Hansel Atencia

No. 0 – Palmer Basket
- Position: Point guard
- League: Primera FEB

Personal information
- Born: 24 May 1997 (age 29) Barrancabermeja, Colombia
- Listed height: 180 cm (5 ft 11 in)
- Listed weight: 77 kg (170 lb)

Career information
- High school: Mountain Mission Grundy, Virginia
- College: Liberty (2015–2016); The Master's (2016–2019);
- Playing career: 2019–present

Career history
- 2013–2014: Bucaros Freskaleche
- 2019–2020: Þór Akureyri
- 2020–2021: Haukar
- 2020: → Titanes de Barranquilla
- 2021: Titanes de Barranquilla
- 2022: Oviedo
- 2022–2023: Estudiantes
- 2023: Búcaros
- 2023–2024: Cáceres
- 2024: Titanes de Barranquilla
- 2024: Real Valladolid
- 2024–2025: Real Betis
- 2025: Estela
- 2025: Estudiantes
- 2025–present: Palmer Basket

Career highlights
- 2x Liga de Baloncesto Profesional champion (2020, 2021); Second-team NAIA All-American (2019);

= Hansel Atencia =

Colombian-Spanish basketball player

Hansel Giovanny Atencia Suarez (born 24 May 1997) is a Colombian-Spanish basketball player for Palmer Basket of the Spanish Primera FEB. He is a member of the Colombia national basketball team.

==Playing career==
===College career===
Atencia averaged a team-leading 17.5 points and 5.3 assists during his senior season at The Master's University and was named to the NAIA All-American Second Team.

===Professional career===
After graduating from college, Atencia signed with Úrvalsdeild karla club Þór Akureyri in June 2019. He appeared in 21 games for Þór in the Úrvalsdeild before the final game and the playoffs where canceled due to the coronavirus pandemic in Iceland, averaging 18.2 points and 5.6 assists.

The following season, Atencia stayed in the Úrvalsdeild, signing with Haukar.
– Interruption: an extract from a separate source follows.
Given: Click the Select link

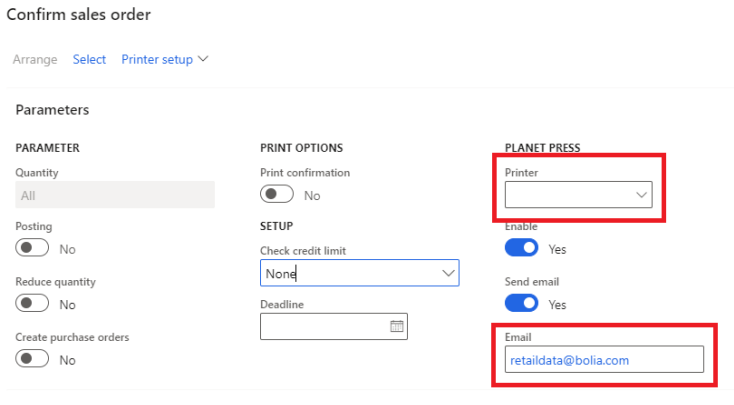Looking at the screenshot, I should coord(89,59).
In November 2020, it was announced that Haukar had loaned Atencia to Titanes de Barranquilla due to the COVID-19 stoppage in the Úrvalsdeild. He was expected to finish the Colombian leagues season with Titanes and return to Iceland in December. On 22 November 2020, he helped Titanes win the Liga de Baloncesto Profesional championship. On 25 April 2021, Atencia made a running three point shot from just inside the half court line at the buzzer to help Haukar beat KR 72–69.

Following the Úrvalsdeild season, Atencia returned to Titanes and helped them win their fourth consecutive LBP title on 7 June 2021. On 3 February 2022, he signed with Oviedo CB of the LEB Oro. In October 2025, he signed for Palmer Basket of the Spanish Primera FEB.